Dave Levin, MD is the Chief Medical Officer for Sansoro Health where he focuses on bringing true interoperability to health care. Dave is a nationally recognized speaker, author and the former CMIO for the Cleveland Clinic. He has served in a variety of leadership and advisory roles for health IT companies, health systems and investors. 

Colin Konschak, RPh, MBA, FACHE is the Chief Executive Officer at Divurgent. Colin is a Registered Pharmacist and is a highly accomplished executive with over 20 years of experience with extensive experience in health care operations, P&L management, account management, strategic planning and alliance management. 

This post originally appeared on Sansoro Health here

3 replies »

  1. We await chemistry: specifically a kappa opioid receptor agonist. See Tarsus F. Burst, Science 11/29/2016 “Biased agonists of kappa opioid receptor suppress pain and itch without causing sedation or dysphoria.”

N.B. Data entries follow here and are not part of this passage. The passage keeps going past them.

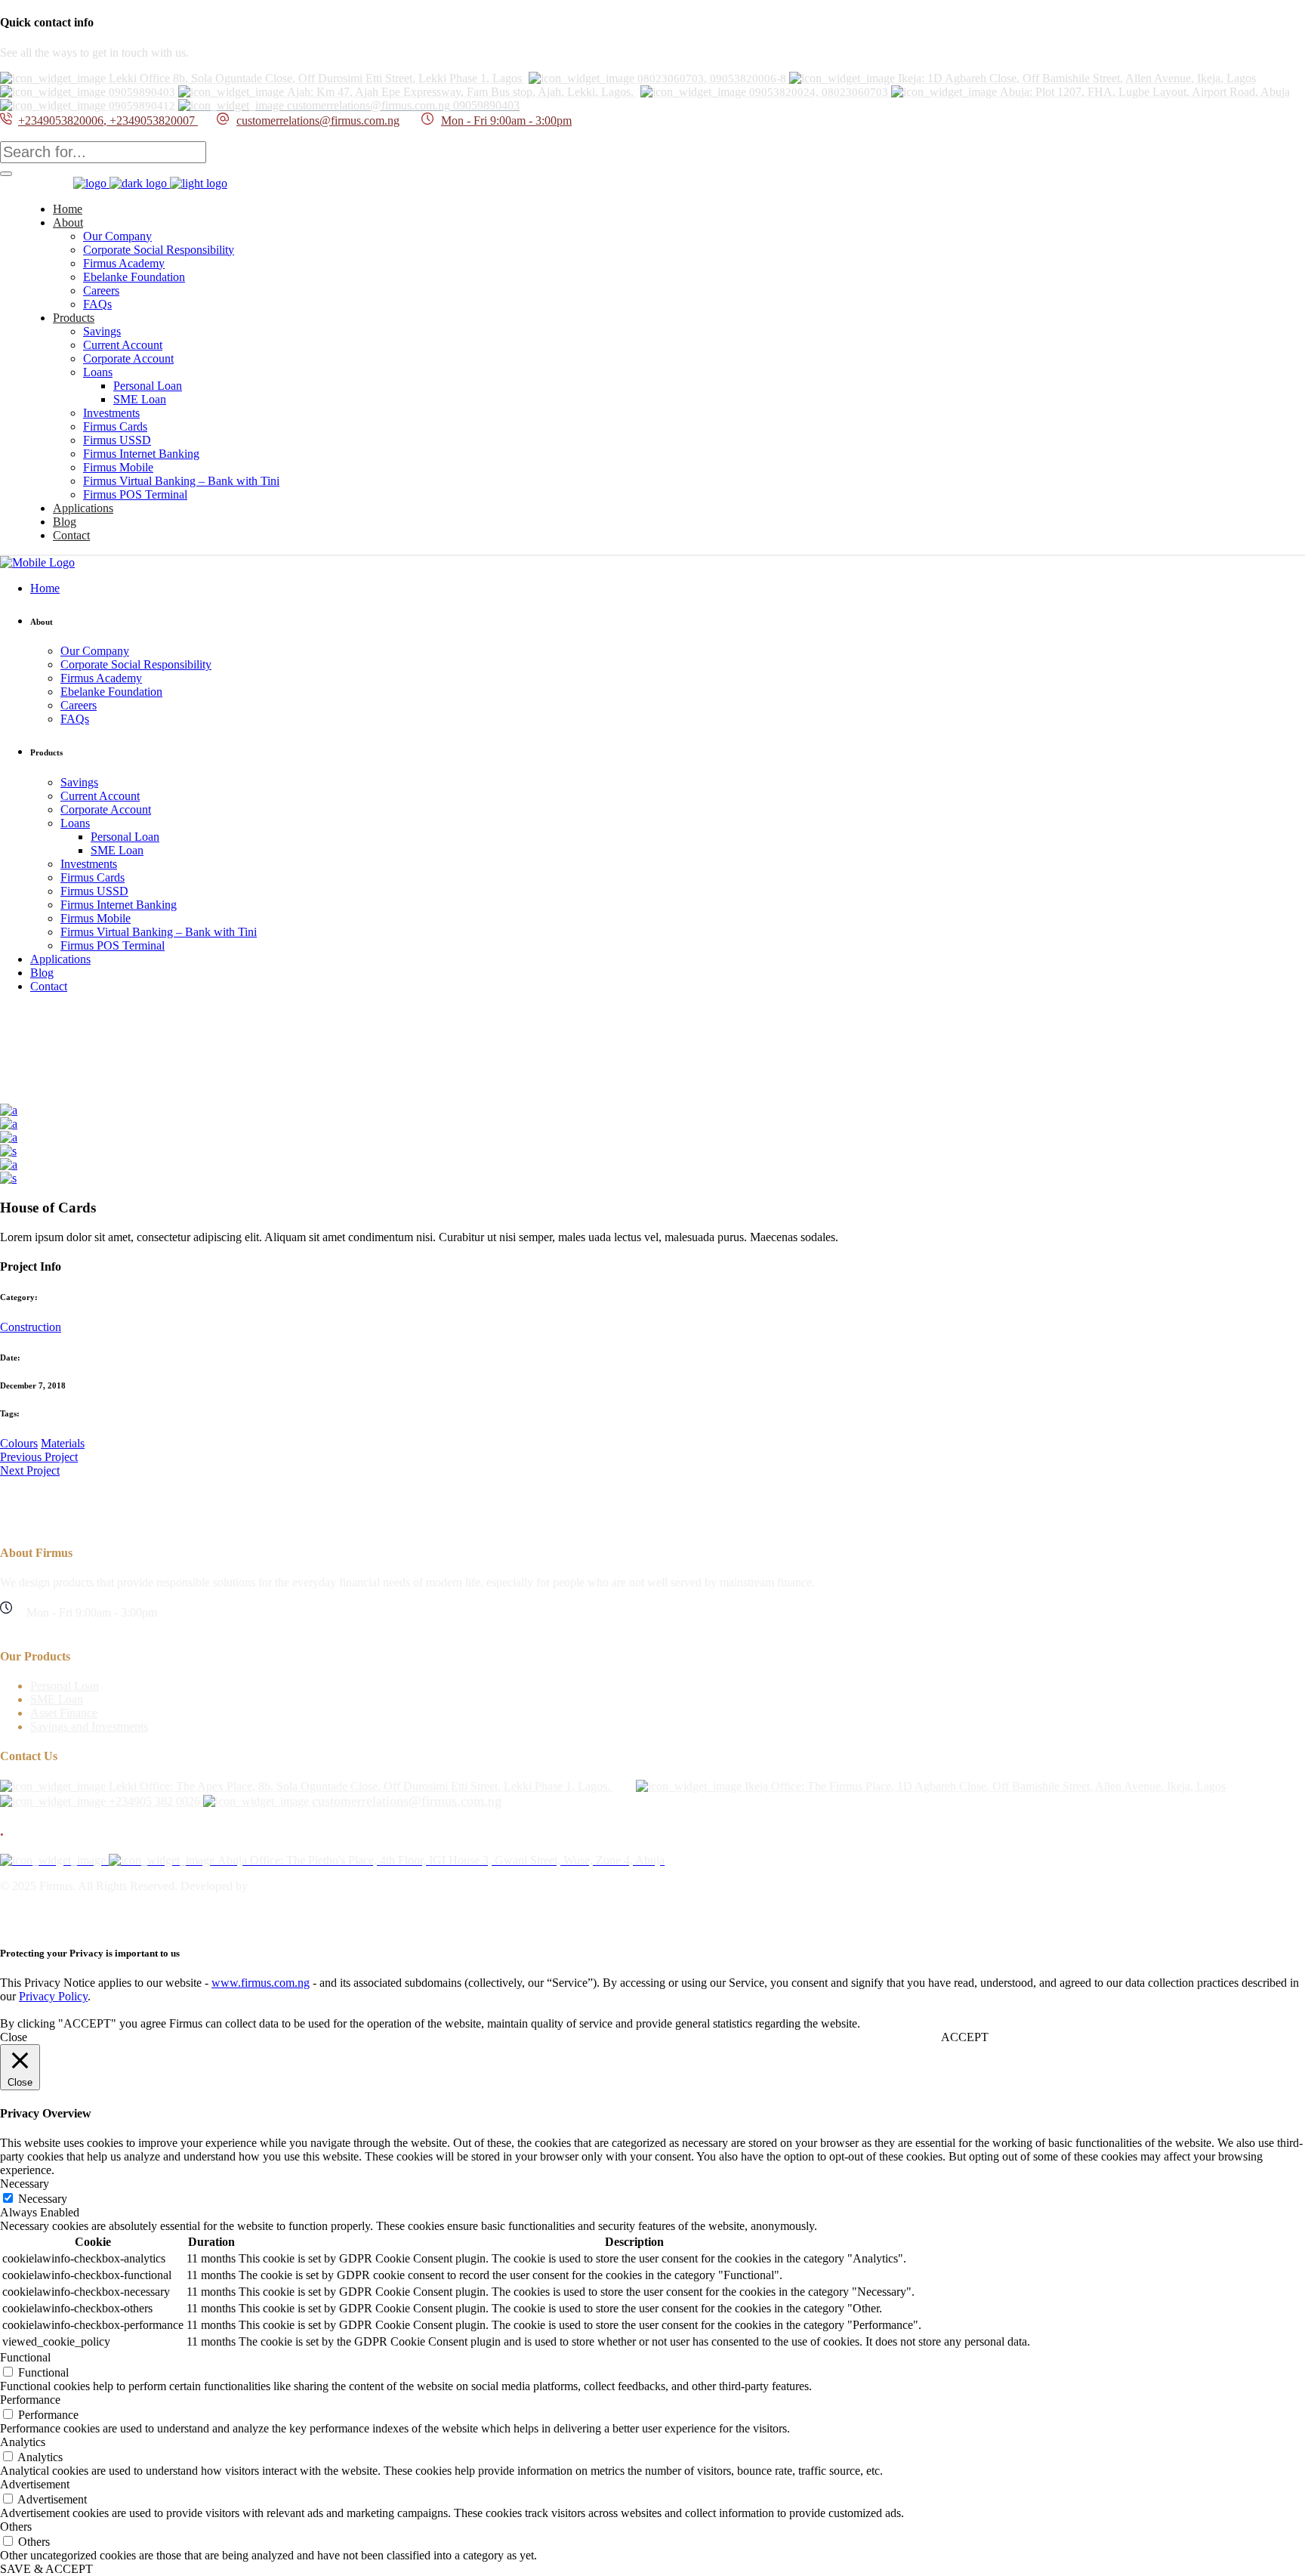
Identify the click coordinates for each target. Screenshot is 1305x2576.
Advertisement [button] (34, 2484)
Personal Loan (64, 1685)
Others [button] (16, 2526)
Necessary (42, 2198)
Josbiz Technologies (299, 1885)
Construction (30, 1326)
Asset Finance (63, 1713)
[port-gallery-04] (8, 1164)
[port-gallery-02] (8, 1123)
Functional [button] (25, 2357)
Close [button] (13, 2037)
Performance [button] (30, 2399)
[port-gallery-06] (8, 1150)
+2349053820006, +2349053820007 (108, 120)
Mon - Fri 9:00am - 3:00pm (506, 120)
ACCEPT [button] (965, 2037)
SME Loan (56, 1699)
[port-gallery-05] (8, 1178)
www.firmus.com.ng (260, 1982)
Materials (63, 1443)
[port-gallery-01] (8, 1110)
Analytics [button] (22, 2441)
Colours (19, 1443)
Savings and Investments (89, 1726)
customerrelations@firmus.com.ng (318, 120)
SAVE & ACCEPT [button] (46, 2568)
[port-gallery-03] (8, 1137)
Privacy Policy (53, 1996)
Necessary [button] (24, 2183)
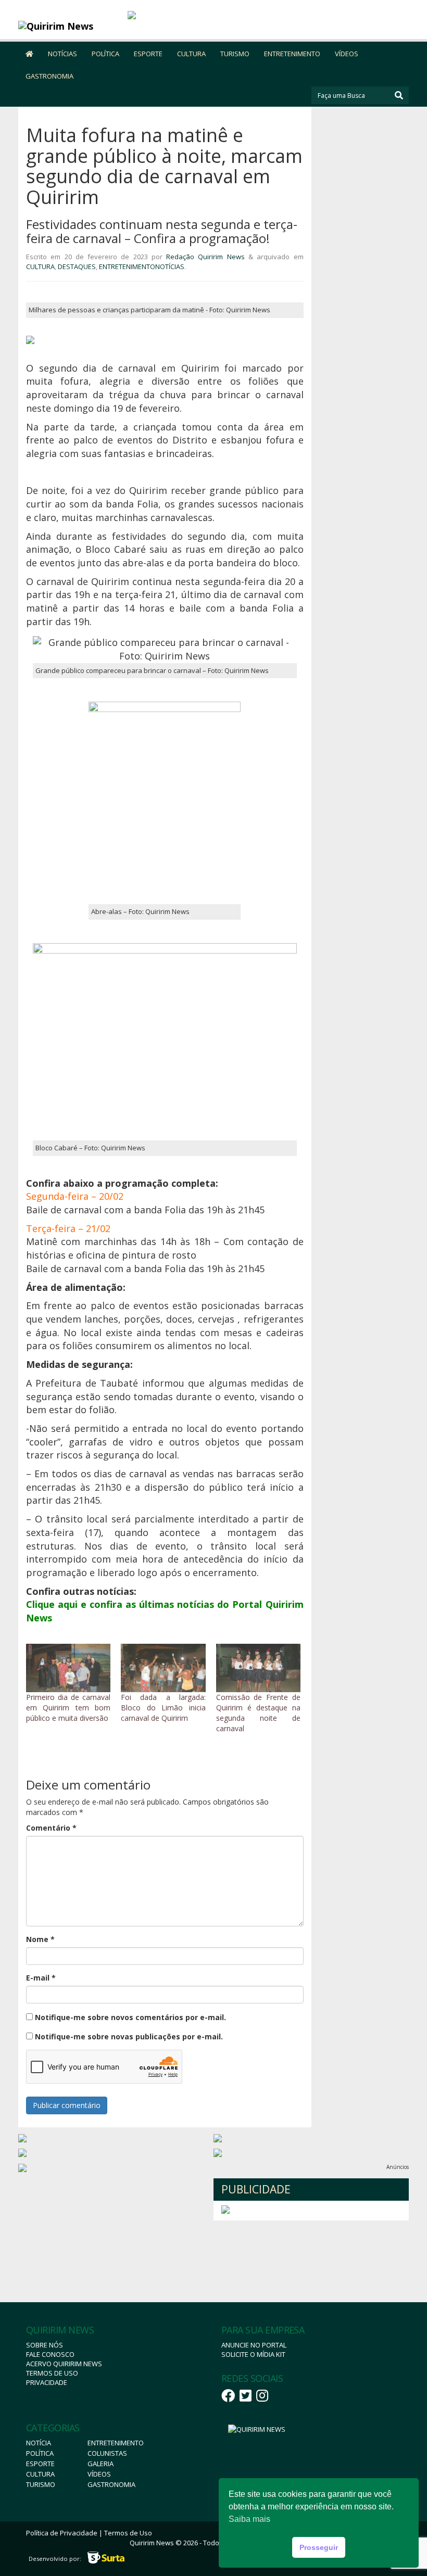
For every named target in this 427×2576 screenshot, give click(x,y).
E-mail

  2. Since our nation does not have a means to control the illegal importation of mood altering substances, it is unlikely that specific strategies within the healthcare industry would have much benefit for reducing opioid mortality. With better control of importation, these strategies should become universal, beginning with the post-op order sets within each hospital. It is likely that the community-wide, use of narcotic prescription agreements for each person requiring narcotics for more than one-month should be the norm (and posted on the state-wide narcotic prescription data-base).

  3. Having PDMP vendors that offer plugs that fit existing EHRs would certainly help – as would a universal EHR. Since the latter doesn’t exist, the former could go a long way towards helping address the abuse and misuse problem.